• [YOUR TASK]: Please set out each line below exactly as it stands, without the images.

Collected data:

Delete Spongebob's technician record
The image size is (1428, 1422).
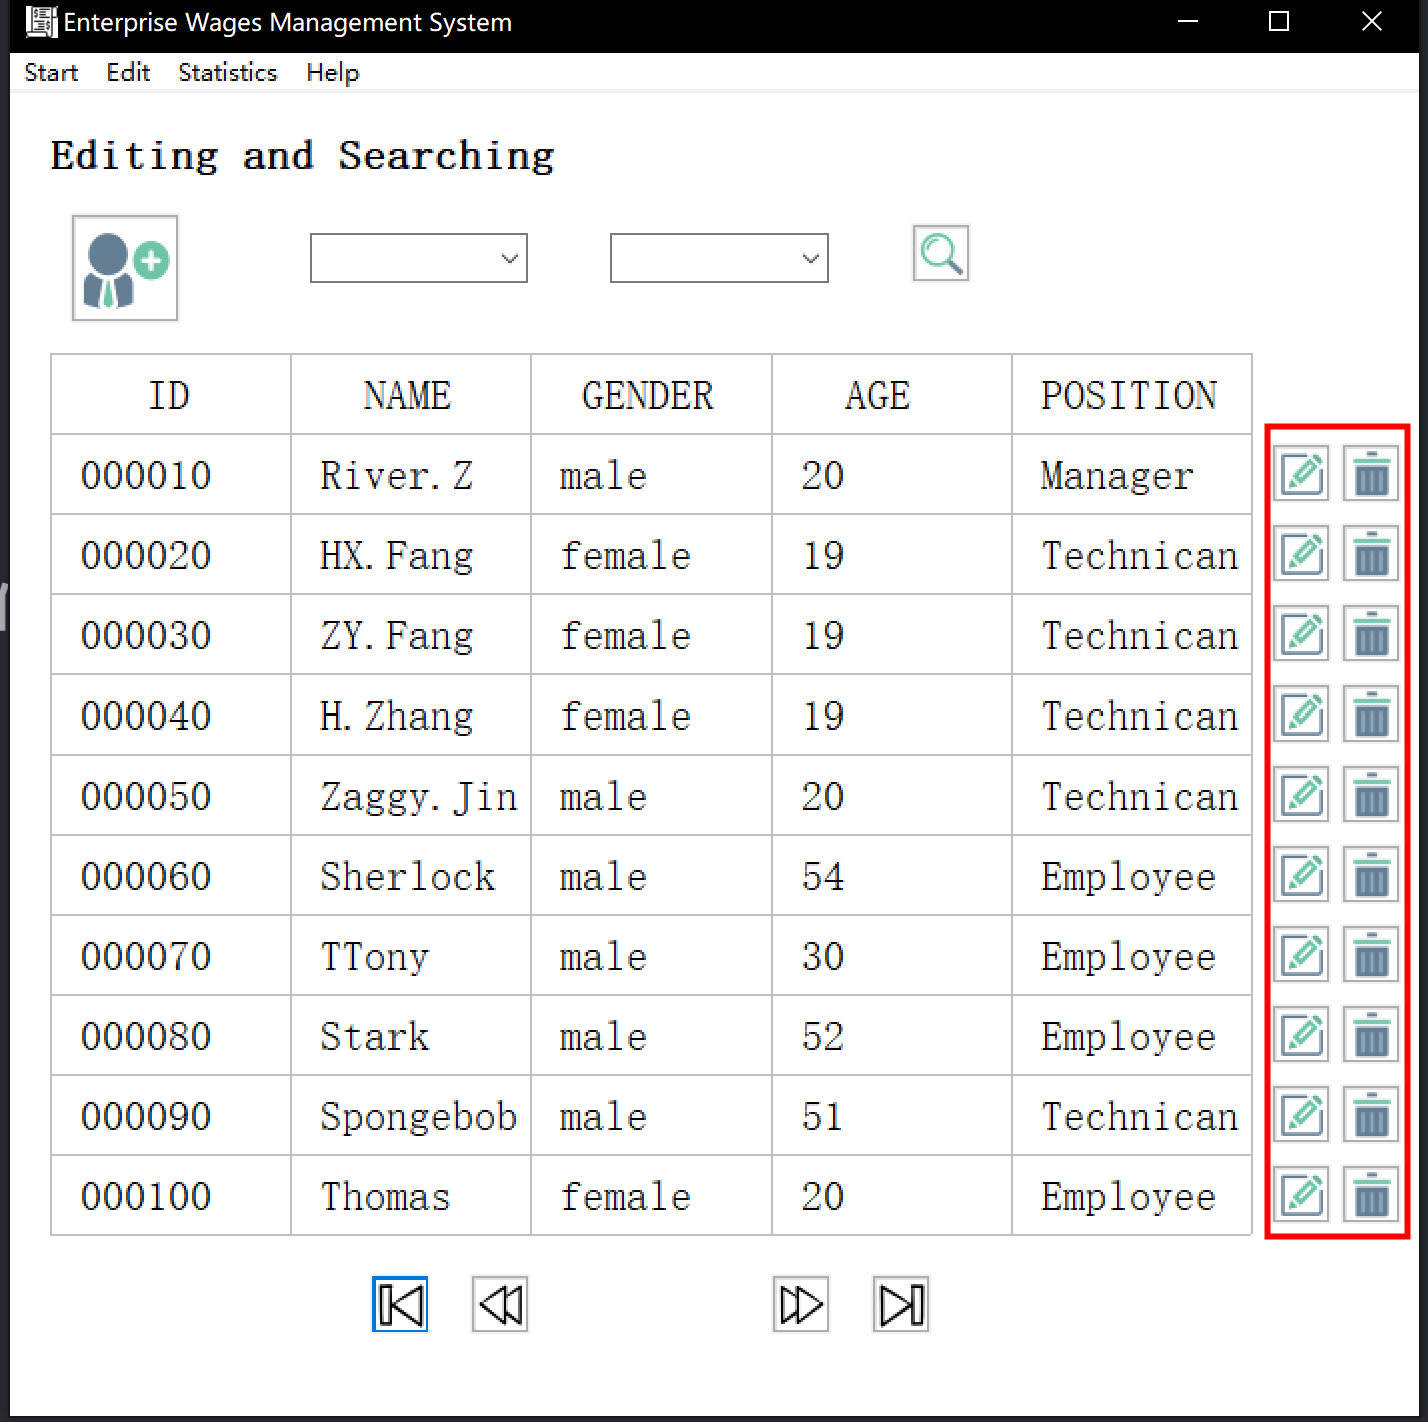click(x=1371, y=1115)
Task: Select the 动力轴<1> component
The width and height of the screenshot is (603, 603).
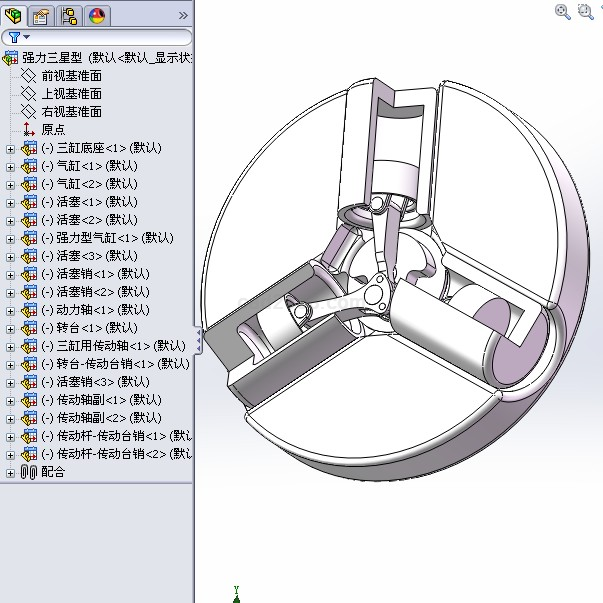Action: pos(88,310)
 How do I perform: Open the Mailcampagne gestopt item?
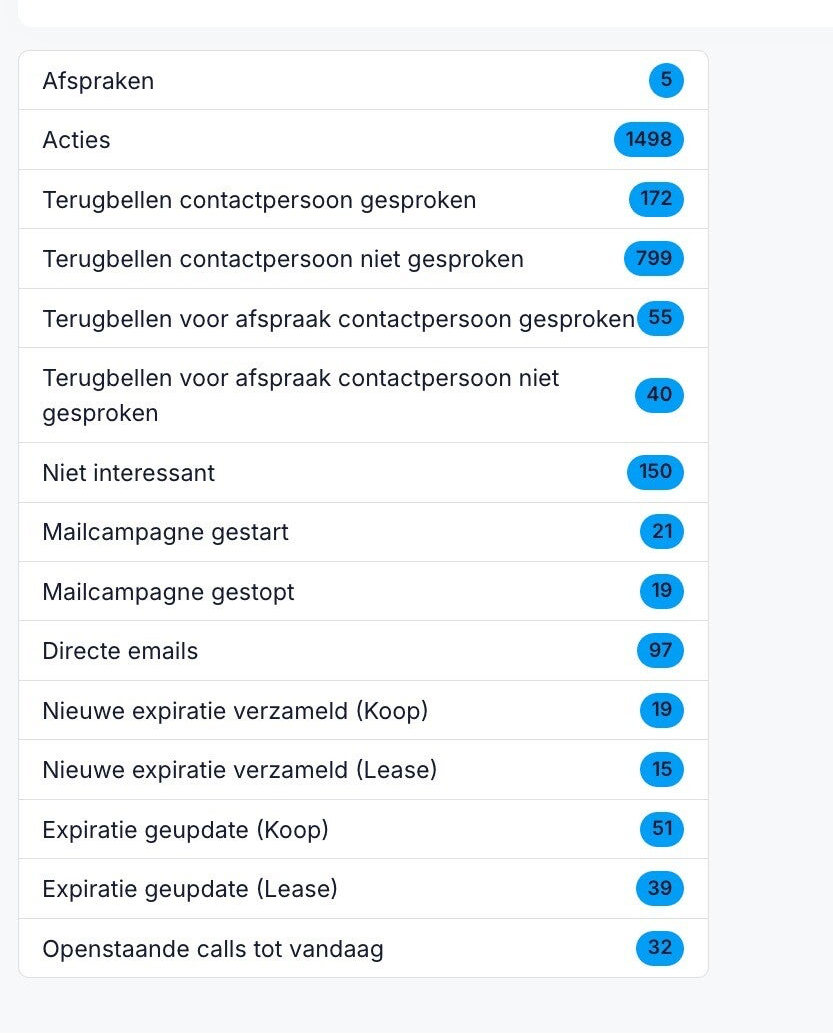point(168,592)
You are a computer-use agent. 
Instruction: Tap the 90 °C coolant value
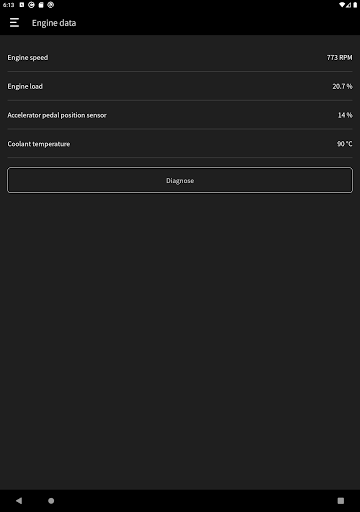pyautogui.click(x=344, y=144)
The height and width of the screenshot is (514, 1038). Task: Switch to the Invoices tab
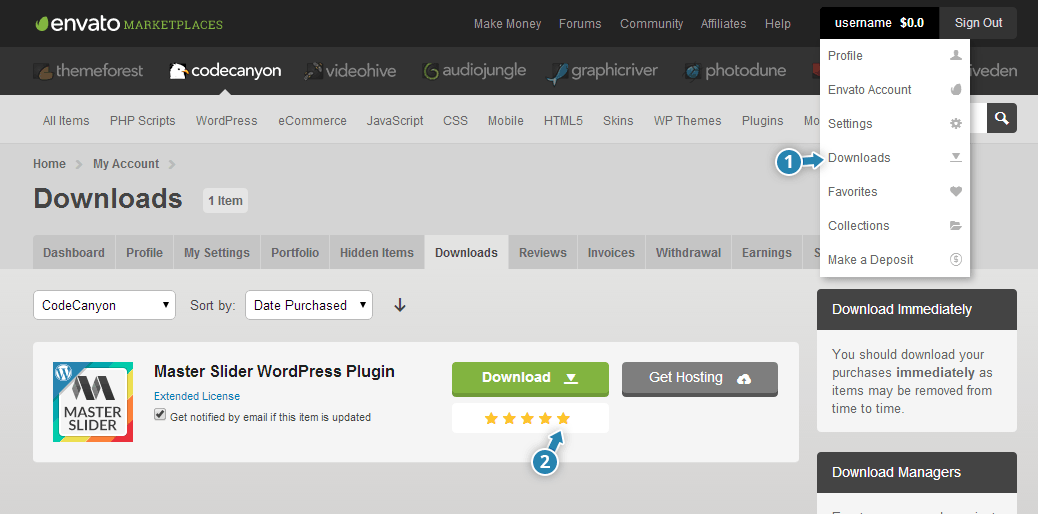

• [SOLVED PROBLEM]:
Delete Spongebob's technician record
The image size is (1428, 1422).
click(x=1371, y=1115)
Task: Select the 动力轴<1> component
The width and height of the screenshot is (603, 603).
Action: pos(88,310)
 How do I perform: Open the Mailcampagne gestopt item?
point(168,592)
You are a computer-use agent. 
Instruction: Tap the 90 °C coolant value
pyautogui.click(x=344, y=144)
The height and width of the screenshot is (514, 1038). Task: Switch to the Invoices tab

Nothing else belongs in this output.